En effet, lors d’une conversation privée au siège new-yorkais des Nations-Unies en septembre 2016, le secrétaire d’État John Kerry expliqua que « la raison pour laquelle la Russie est arrivée [dans ce conflit à l’automne 2015] est le fait que Daech devenait de plus en plus fort. [Cette milice] menaçait de bloquer l’accès à Damas, et ainsi de suite. Et c’est pourquoi les Russes sont entrés en jeu. Ils soutenaient Assad et ils ne voulaient pas d’un gouvernement assuré par Daech. Et nous savions que [cette organisation] se développait. Nous l’observions. Nous pouvions voir que [Daech] devenait de plus en plus puissant, et nous estimions qu’Assad était en danger. Nous pensions toutefois pouvoir gérer la situation – vous savez, qu’Assad pourrait alors négocier [son départ]. Mais au lieu de cela, il a obtenu le soutien de Poutine. C’est vraiment compliqué ». Précisons alors que John Kerry ne fut pas le seul haut responsable à reconnaître que la nébuleuse djihadiste anti-Assad était un atout majeur sur le terrain. 

 

Après sa mise à l’écart du Renseignement militaire du Pentagone durant l’été 2014, Michael Flynn critiqua publiquement la politique syrienne de l’administration Obama. Comme l’avait rappelé notre confrère Nafeez Ahmed, il existe « un document déclassifié de la DIA qui semble indiquer que, dès août 2012, cette agence savait que l’insurrection syrienne soutenue par les États-Unis était dominée par des groupes islamistes, dont “les salafistes, les Frères Musulmans et al-Qaïda en Irak [– soit le futur Daech].” Interrogé sur ce document [en juillet 2015] par Mehdi Hasan, qui remarqua que “les États-Unis aidaient à coordonner les transferts d’armes à ces mêmes milices”, Flynn confirma que les renseignements décrits dans ce rapport étaient tout à fait exacts. Expliquant à Mehdi Hasan qu’il avait lui-même lu ce document, Flynn déclara qu’il faisait partie d’une série d’évaluations diffusées à l’ensemble de la communauté américaine du Renseignement, via lesquelles il tentait de dissuader la Maison-Blanche de soutenir ces groupes [djihadistes anti-Assad], mais en vain. »

 

En clair, les prises de position de Michael Flynn sur la politique syrienne de l’administration Obama ont été particulièrement compromettantes pour la Maison-Blanche, en particulier lorsqu’il les rendit publiques en juillet 2015 et en janvier 2016. Il n’est donc pas surprenant qu’il se soit attiré les foudres d’Obama et de son clan, et ce dès l’époque où il dirigeait le Renseignement militaire du Pentagone.
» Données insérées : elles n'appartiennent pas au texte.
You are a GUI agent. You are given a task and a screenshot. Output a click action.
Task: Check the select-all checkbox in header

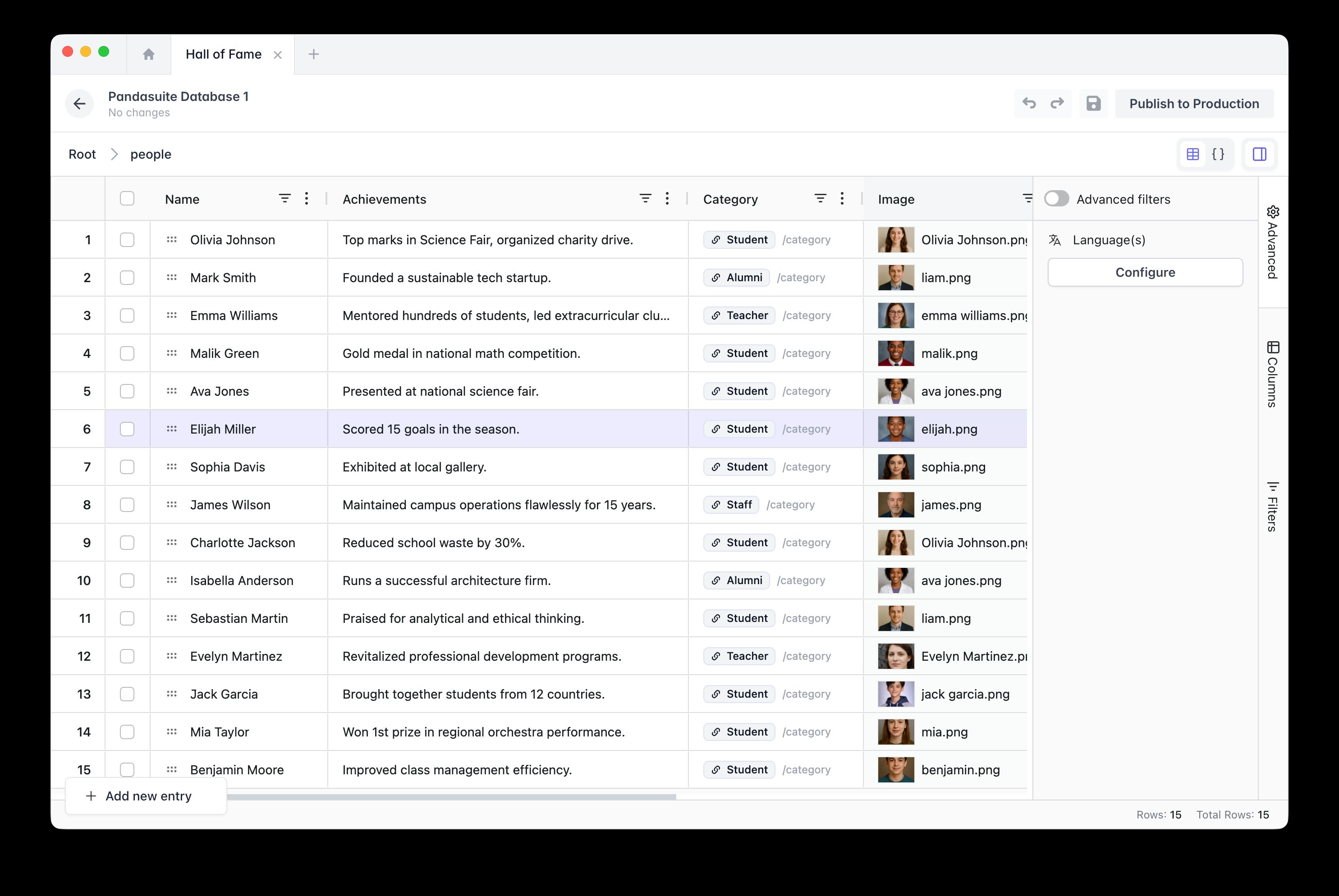coord(127,198)
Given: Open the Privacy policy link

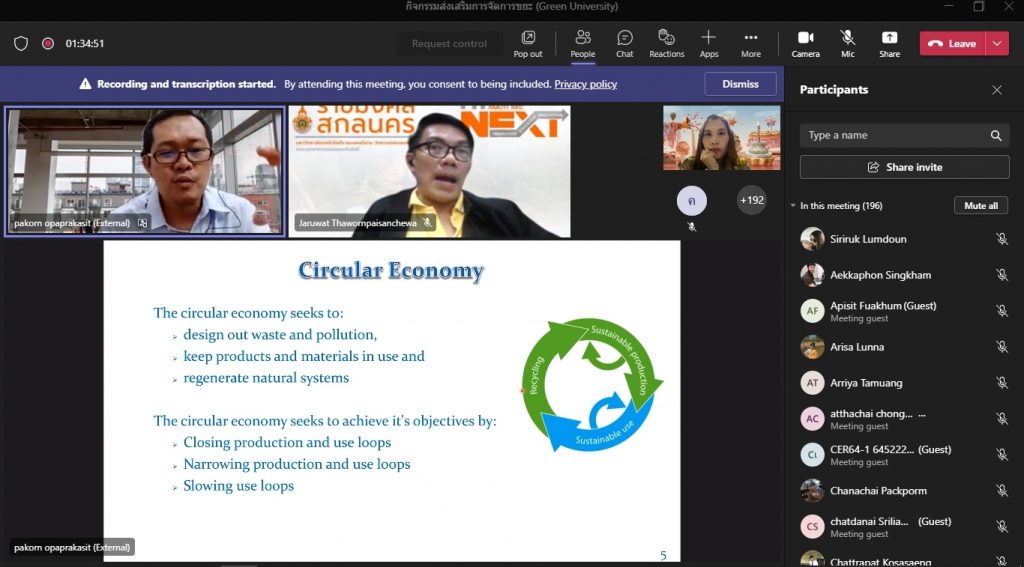Looking at the screenshot, I should (585, 85).
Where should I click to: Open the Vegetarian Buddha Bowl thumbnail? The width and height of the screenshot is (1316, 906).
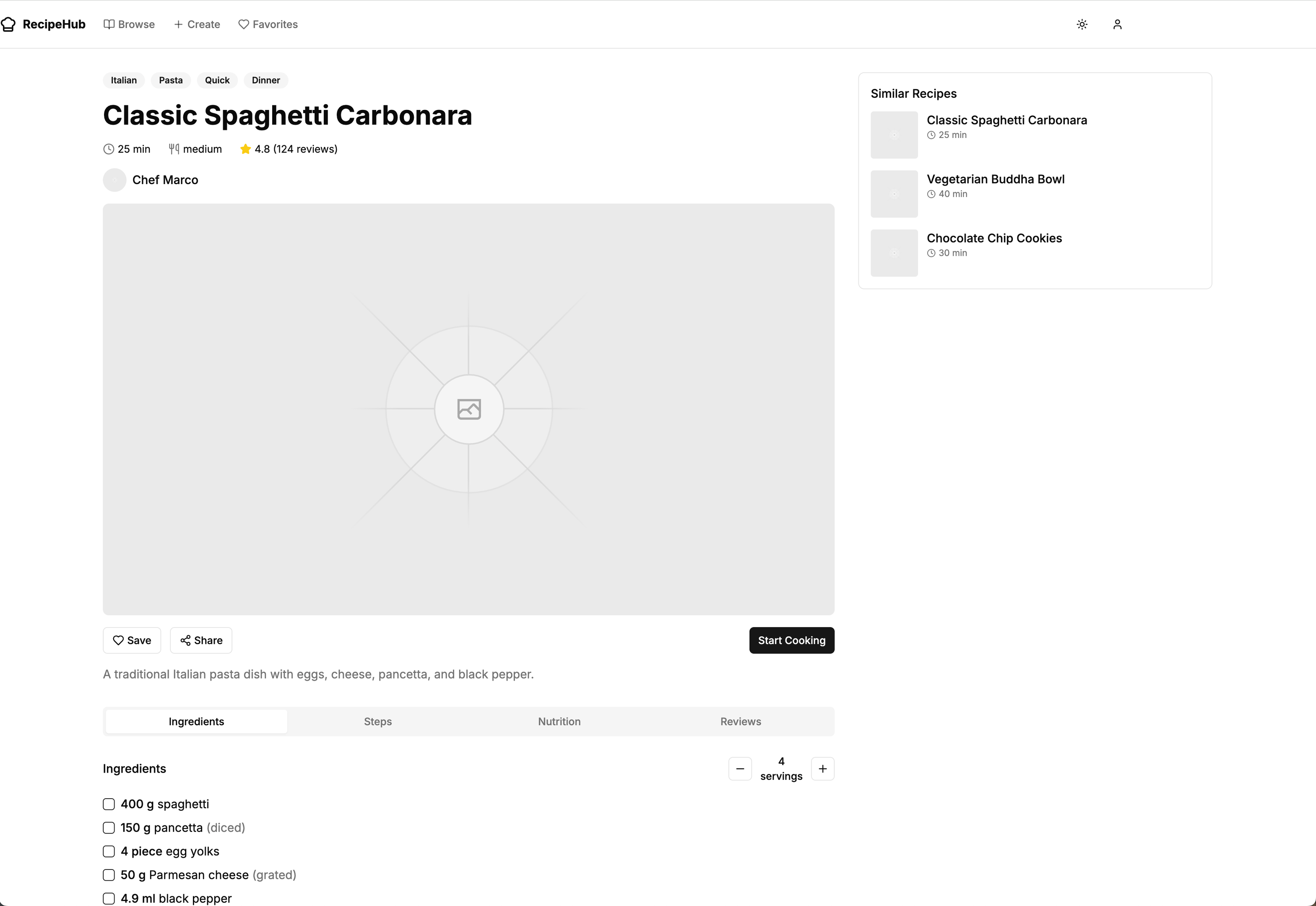point(894,194)
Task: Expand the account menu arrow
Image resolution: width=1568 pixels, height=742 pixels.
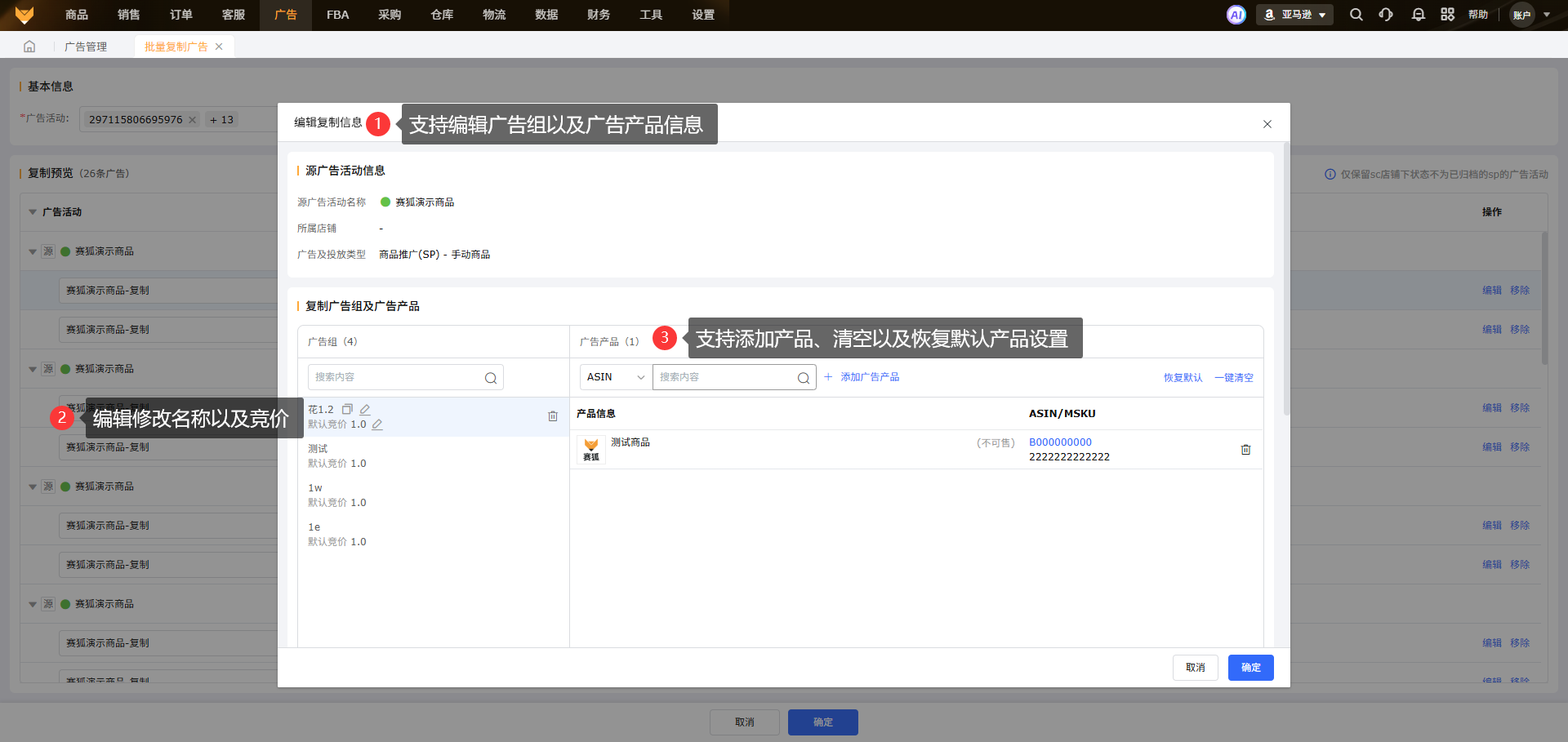Action: pos(1547,15)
En effet, cette guerre de changement de régime menée par la CIA et ses alliés en Syrie était une opération clandestine. Par conséquent, ses commanditaires ont l’interdiction de la revendiquer. C’est pourquoi le secrétaire d’État John Kerry, puis les deux directeurs de la CIA David Petraeus et John Brennan refusèrent de s’exprimer publiquement sur cette campagne. Le fait que Flynn ait constamment critiqué cette opération et qu’il ait rendu public ce désaccord lui aura coûté cher. En effet, si d’autres raisons furent évoquées par Obama lorsqu’il voulut l’empêcher de travailler pour Trump, il est clair que cette hostilité des Démocrates envers Flynn remonte à l’époque où il tentait de stopper la désastreuse campagne syrienne de la CIA.